Straight conductor is only part electrical circuit, since the electric current is always closed. How does a magnetic field act on a closed current, or more precisely, on a closed circuit with current?

Figure 1 shows, as an example, a contour in the shape of a rectangular frame with sides a And b, along which current flows in the direction indicated by the arrows I.

The frame is placed in a uniform magnetic field with induction \(~\vec B\) so that at the initial moment the vector \(~\vec B\) lies in the plane of the frame and is parallel to its two sides. Considering each side of the frame separately, we find that the sides (length A) forces are acting equal in magnitude F = BIA and directed in opposite directions. The forces do not act on the other two sides (for them sin α = 0). Each of the forces F relative to the axis passing through the midpoints of the upper and lower sides of the frame, creates a moment of force (torque) equal to \(~\frac(BIab)(2)\) (\(~\frac(b)(2)\) - shoulder strength). The signs of the moments are the same (both forces rotate the frame in the same direction), so the total torque M equals BIab, or, since the product ab equal to area S framework,

\(~M = BIab = BIS\) .

Under the influence of this moment, the frame will begin to rotate (if viewed from above, then clockwise) and will rotate until its plane becomes perpendicular to the induction vector \(~\vec B\) (Fig. 2).

In this position, the sum of forces and the sum of moments of forces are equal to zero, and the frame is in a state of stable equilibrium. (In fact, the frame will not stop immediately - for some time it will oscillate around its equilibrium position.)

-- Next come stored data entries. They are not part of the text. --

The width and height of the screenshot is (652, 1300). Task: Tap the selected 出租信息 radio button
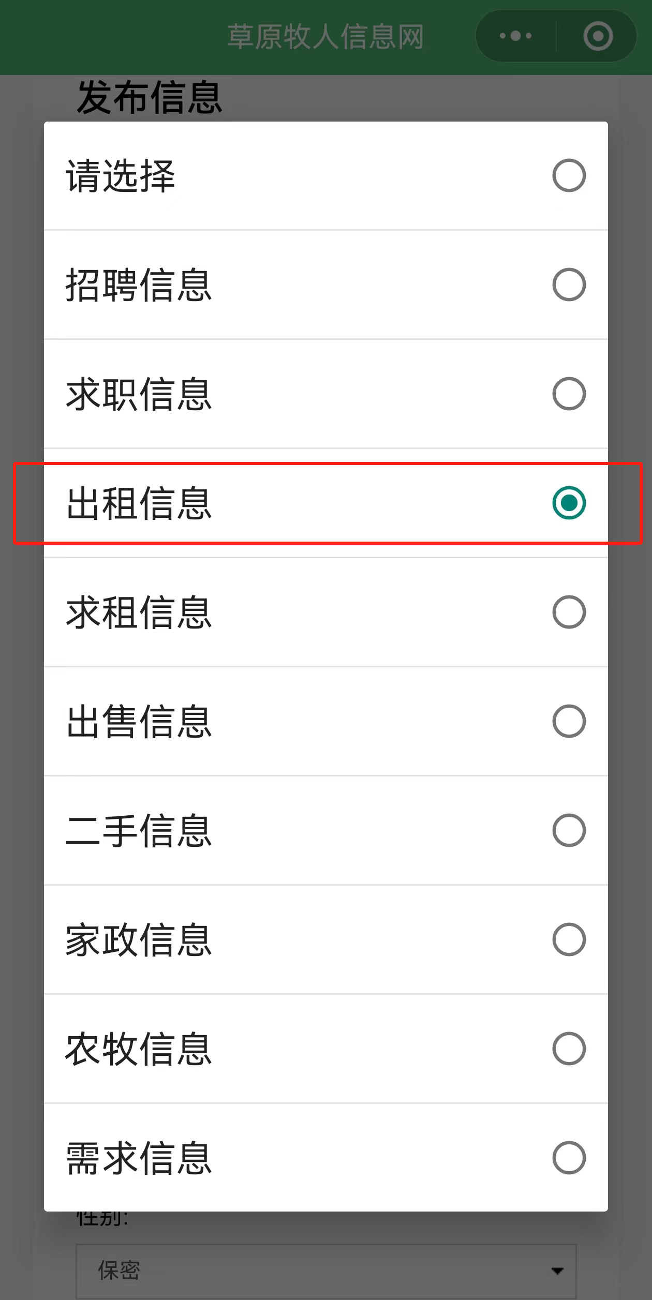(569, 503)
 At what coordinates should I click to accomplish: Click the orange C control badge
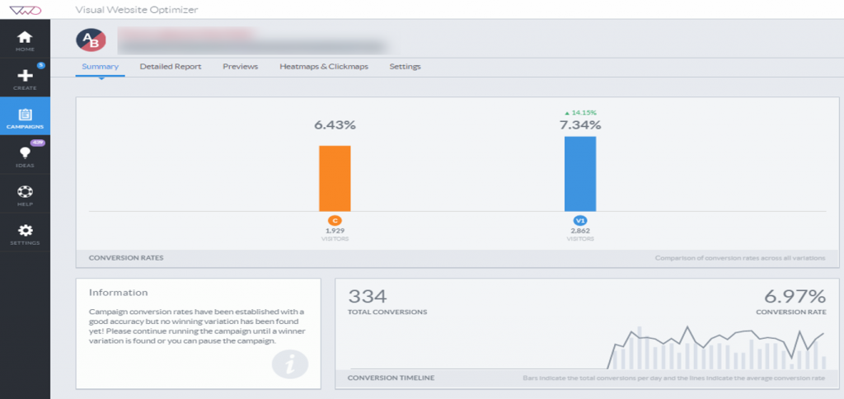pyautogui.click(x=335, y=221)
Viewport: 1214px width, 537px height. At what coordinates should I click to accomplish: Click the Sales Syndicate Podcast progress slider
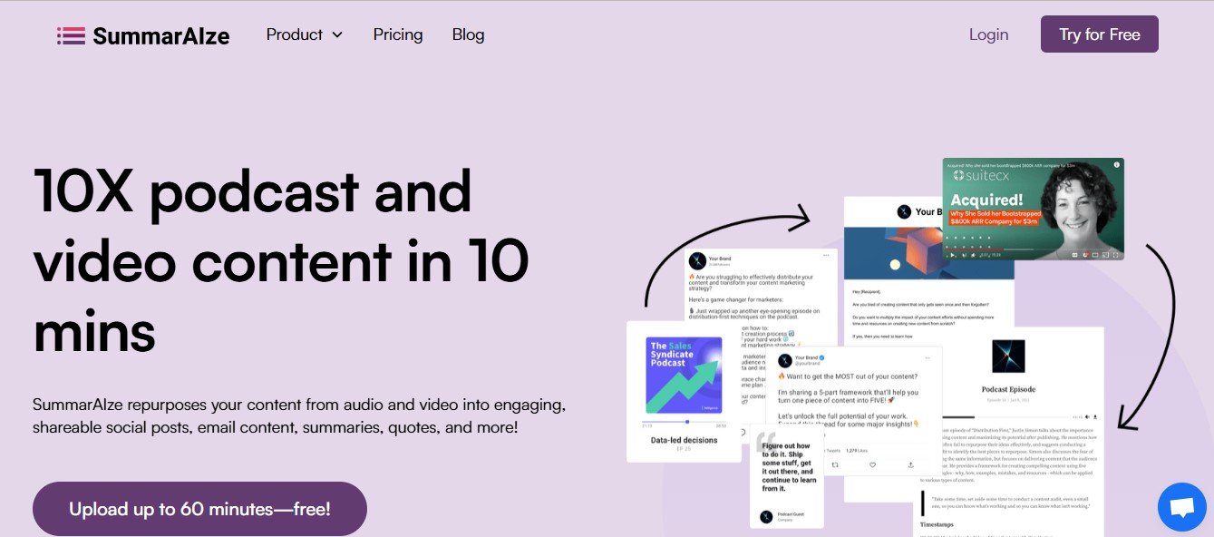tap(685, 421)
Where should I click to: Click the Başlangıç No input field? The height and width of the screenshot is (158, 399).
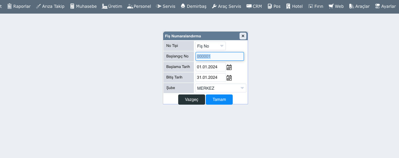[x=220, y=56]
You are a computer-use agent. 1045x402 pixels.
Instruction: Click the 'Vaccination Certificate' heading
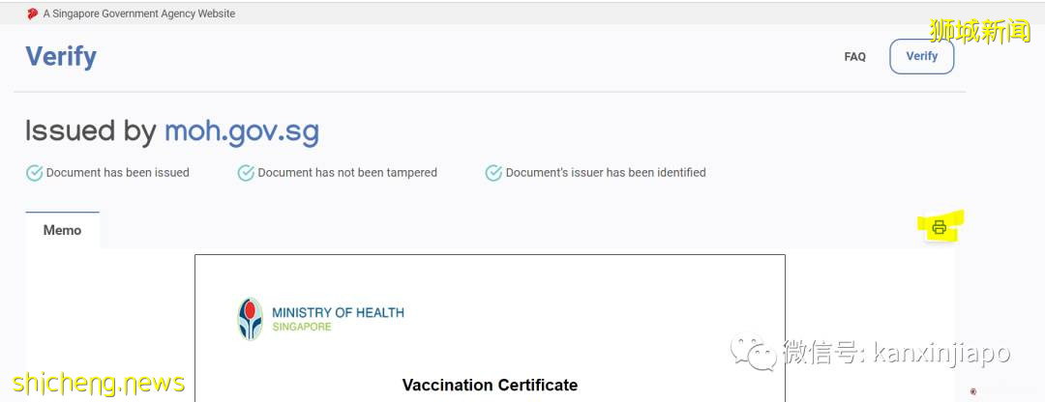pyautogui.click(x=490, y=385)
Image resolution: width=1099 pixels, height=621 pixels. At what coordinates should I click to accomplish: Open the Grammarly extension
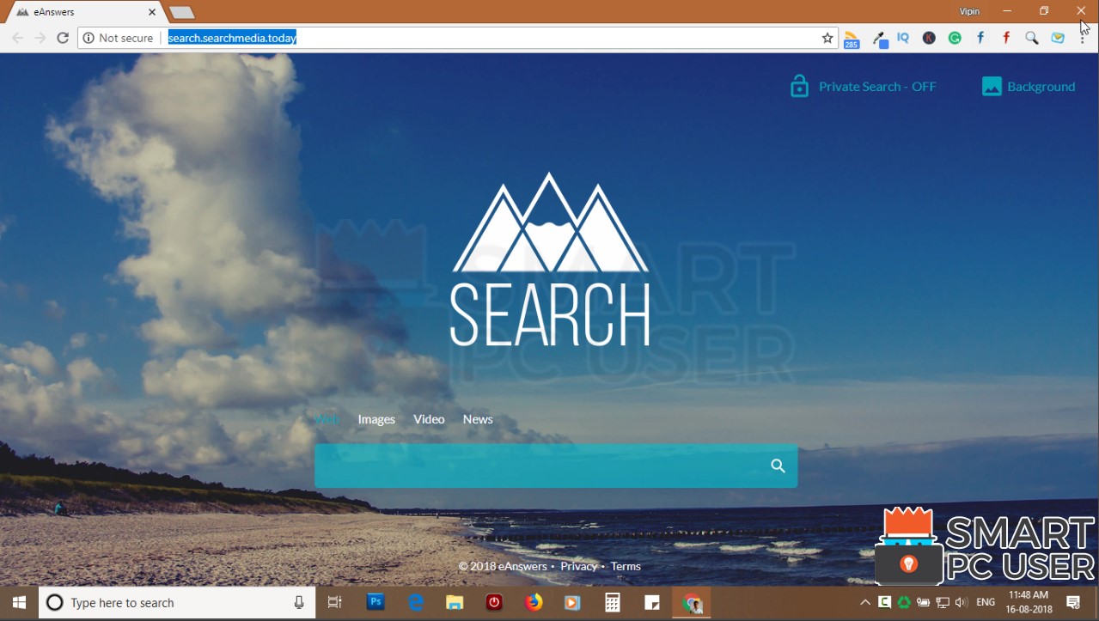click(x=955, y=38)
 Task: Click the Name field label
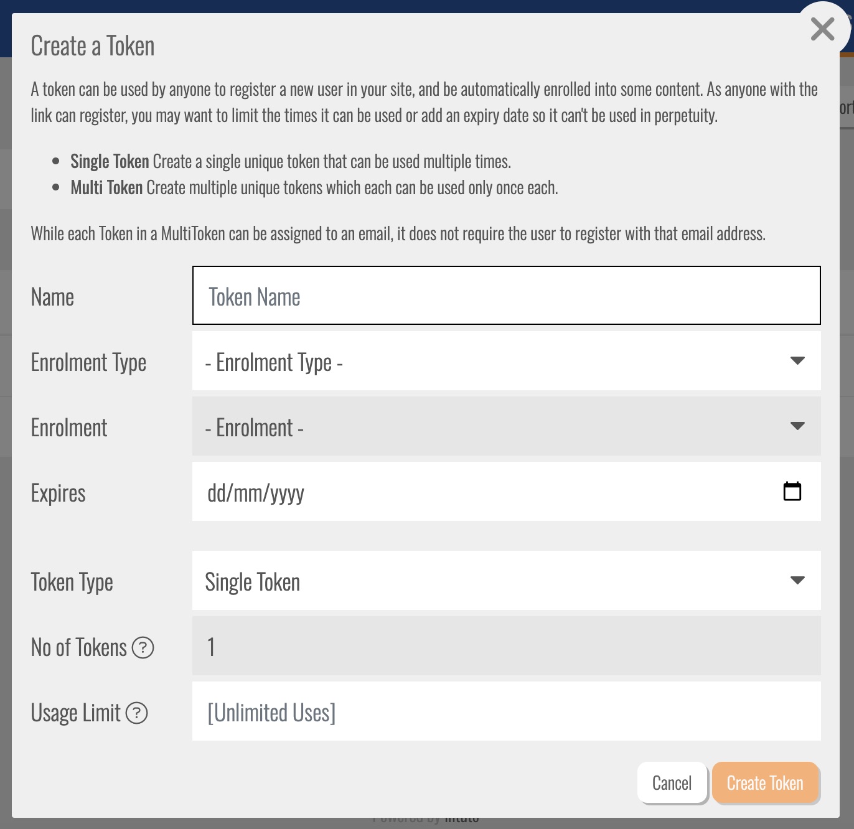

It is easy to show (do it yourself) that in any intermediate position, when the normal to the contour plane makes an arbitrary angle β with magnetic field induction, the torque is equal to

\(~M = BIS \sin \beta\) .

From this expression it is clear that for a given value of field induction and for a certain position of the circuit with current, the torque depends only on the product of the area of ​​the circuit S on current strength I in it. Size IS and is called the magnetic moment of the current-carrying circuit. More precisely, IS is the magnitude of the magnetic moment vector. And this vector is directed perpendicular to the plane of the circuit and in such a way that if you mentally rotate the gimlet in the direction of the current in the circuit, then the direction of the translational movement of the gimlet will indicate the direction of the magnetic moment. For example, the magnetic moment of the circuit shown in Figures 1 and 2 is directed away from us beyond the plane of the page. The magnetic moment is measured in A m 2.

Now we can say that a circuit with a current in a uniform magnetic field is installed so that its magnetic moment “looks” in the direction of the field that caused its rotation.

It is known that not only current-carrying circuits have the property of creating their own magnetic field and rotating in an external field. The same properties are observed in a magnetized rod, for example, in a compass needle.

Back in 1820, the remarkable French physicist Ampere expressed the idea that the similarity in the behavior of a magnet and a circuit with a current is explained by the fact that closed currents exist in the magnet particles. It is now known that atoms and molecules actually contain tiny electric currents associated with the movement of electrons in their orbits around nuclei. Because of this, atoms and molecules of many substances, such as paramagnetic substances, have magnetic moments. The rotation of these moments in an external magnetic field leads to the magnetization of paramagnetic substances.

It turned out something else. All particles that make up an atom also have magnetic moments that are not at all associated with any movements of charges, that is, with currents. For them, the magnetic moment is the same “innate” quality as charge, mass, etc. Even a particle that does not have an electric charge, a neutron, has a magnetic moment. component atomic nuclei. Therefore, atomic nuclei also have a magnetic moment.

Thus, magnetic moment is one of the most important concepts in physics.